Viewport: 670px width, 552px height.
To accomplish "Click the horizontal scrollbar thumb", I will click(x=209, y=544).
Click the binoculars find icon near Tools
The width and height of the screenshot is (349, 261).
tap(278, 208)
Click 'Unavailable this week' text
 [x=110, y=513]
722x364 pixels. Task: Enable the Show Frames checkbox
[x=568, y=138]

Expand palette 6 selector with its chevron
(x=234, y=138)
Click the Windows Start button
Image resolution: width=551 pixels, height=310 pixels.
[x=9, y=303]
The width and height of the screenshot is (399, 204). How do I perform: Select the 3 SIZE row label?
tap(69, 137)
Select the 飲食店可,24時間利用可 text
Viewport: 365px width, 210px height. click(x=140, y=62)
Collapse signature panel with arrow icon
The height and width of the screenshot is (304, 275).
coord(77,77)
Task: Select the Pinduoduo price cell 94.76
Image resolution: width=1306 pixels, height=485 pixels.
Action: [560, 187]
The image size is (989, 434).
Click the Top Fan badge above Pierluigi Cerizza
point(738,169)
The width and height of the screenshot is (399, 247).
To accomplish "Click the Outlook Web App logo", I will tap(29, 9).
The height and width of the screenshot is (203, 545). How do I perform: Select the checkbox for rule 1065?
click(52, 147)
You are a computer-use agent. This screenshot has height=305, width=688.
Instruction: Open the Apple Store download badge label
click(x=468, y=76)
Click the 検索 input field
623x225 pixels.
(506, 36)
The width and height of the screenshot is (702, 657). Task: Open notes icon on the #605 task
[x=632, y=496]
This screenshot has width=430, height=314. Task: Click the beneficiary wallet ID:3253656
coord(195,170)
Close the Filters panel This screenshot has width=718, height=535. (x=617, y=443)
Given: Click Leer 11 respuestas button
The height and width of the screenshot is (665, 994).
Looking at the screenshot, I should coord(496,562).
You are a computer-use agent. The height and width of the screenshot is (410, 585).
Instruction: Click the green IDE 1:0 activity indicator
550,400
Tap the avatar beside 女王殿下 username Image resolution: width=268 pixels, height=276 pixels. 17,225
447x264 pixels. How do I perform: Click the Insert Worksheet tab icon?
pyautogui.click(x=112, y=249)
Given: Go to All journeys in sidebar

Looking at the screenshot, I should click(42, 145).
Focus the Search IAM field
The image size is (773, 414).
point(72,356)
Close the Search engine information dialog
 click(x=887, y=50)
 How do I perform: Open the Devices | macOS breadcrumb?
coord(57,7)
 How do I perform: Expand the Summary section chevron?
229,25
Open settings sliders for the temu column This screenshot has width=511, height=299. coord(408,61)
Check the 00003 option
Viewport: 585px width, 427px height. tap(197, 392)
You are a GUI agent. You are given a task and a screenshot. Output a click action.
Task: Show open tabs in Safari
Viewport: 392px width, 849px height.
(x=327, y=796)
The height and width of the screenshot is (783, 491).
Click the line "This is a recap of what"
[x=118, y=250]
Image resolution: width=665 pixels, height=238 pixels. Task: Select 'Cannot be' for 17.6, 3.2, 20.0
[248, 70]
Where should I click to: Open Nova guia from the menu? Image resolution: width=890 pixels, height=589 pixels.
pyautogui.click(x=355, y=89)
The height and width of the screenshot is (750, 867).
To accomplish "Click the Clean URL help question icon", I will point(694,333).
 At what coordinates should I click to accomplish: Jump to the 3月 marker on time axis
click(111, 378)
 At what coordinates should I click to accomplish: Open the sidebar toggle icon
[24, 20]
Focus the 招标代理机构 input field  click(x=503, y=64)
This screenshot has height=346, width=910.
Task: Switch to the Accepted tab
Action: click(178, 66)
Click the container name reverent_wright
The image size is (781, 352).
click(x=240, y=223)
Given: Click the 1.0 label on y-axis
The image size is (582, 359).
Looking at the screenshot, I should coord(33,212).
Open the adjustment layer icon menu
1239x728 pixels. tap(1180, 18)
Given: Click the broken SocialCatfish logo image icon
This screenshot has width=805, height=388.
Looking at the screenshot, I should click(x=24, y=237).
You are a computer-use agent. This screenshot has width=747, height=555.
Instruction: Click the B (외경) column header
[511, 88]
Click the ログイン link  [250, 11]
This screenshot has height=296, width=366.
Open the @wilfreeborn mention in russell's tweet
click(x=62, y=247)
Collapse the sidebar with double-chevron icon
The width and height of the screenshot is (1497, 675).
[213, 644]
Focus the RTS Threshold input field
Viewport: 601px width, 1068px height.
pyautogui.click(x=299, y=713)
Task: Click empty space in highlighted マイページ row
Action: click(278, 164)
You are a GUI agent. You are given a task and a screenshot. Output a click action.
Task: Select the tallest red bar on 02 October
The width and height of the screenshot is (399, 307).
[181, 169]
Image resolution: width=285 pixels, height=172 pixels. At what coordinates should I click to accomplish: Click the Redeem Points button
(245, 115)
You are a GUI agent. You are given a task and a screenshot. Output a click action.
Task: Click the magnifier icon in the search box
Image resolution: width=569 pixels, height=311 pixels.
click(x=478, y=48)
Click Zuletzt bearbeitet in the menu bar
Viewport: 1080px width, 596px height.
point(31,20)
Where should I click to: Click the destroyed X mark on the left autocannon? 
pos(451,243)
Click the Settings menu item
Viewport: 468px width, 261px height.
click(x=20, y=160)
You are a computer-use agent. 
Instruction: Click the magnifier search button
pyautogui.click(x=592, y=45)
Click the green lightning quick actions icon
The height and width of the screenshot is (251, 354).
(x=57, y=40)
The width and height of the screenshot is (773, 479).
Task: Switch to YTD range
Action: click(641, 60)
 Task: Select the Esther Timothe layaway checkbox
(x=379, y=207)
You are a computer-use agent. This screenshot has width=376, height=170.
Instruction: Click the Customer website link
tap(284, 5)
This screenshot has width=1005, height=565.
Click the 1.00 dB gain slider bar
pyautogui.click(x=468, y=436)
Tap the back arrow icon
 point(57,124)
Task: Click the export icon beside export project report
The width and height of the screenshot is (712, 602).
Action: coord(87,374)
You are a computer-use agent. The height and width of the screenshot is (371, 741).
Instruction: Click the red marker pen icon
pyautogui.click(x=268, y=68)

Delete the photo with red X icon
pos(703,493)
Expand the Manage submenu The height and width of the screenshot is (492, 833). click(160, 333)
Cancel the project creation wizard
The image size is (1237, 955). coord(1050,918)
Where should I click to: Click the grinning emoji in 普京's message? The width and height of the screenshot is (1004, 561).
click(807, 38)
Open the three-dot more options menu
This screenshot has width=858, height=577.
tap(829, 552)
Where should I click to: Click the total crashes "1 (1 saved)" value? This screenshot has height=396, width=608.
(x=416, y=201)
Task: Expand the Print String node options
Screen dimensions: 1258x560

········

Exercise details = Print exactly the lines of the records from the one containing "Click the 1.00 dB gain slider bar" through the end, and nothing besides them.

Answer to the exercise =
Click the 1.00 dB gain slider bar
pyautogui.click(x=468, y=436)
Tap the back arrow icon
 point(57,124)
Task: Click the export icon beside export project report
The width and height of the screenshot is (712, 602).
Action: coord(87,374)
You are a computer-use agent. The height and width of the screenshot is (371, 741).
Instruction: Click the red marker pen icon
pyautogui.click(x=268, y=68)

Delete the photo with red X icon
pos(703,493)
Expand the Manage submenu The height and width of the screenshot is (492, 833). click(160, 333)
Cancel the project creation wizard
The image size is (1237, 955). coord(1050,918)
Where should I click to: Click the grinning emoji in 普京's message? The width and height of the screenshot is (1004, 561).
click(807, 38)
Open the three-dot more options menu
This screenshot has width=858, height=577.
tap(829, 552)
Where should I click to: Click the total crashes "1 (1 saved)" value? This screenshot has height=396, width=608.
(x=416, y=201)
Task: Expand the Print String node options
Screen dimensions: 1258x560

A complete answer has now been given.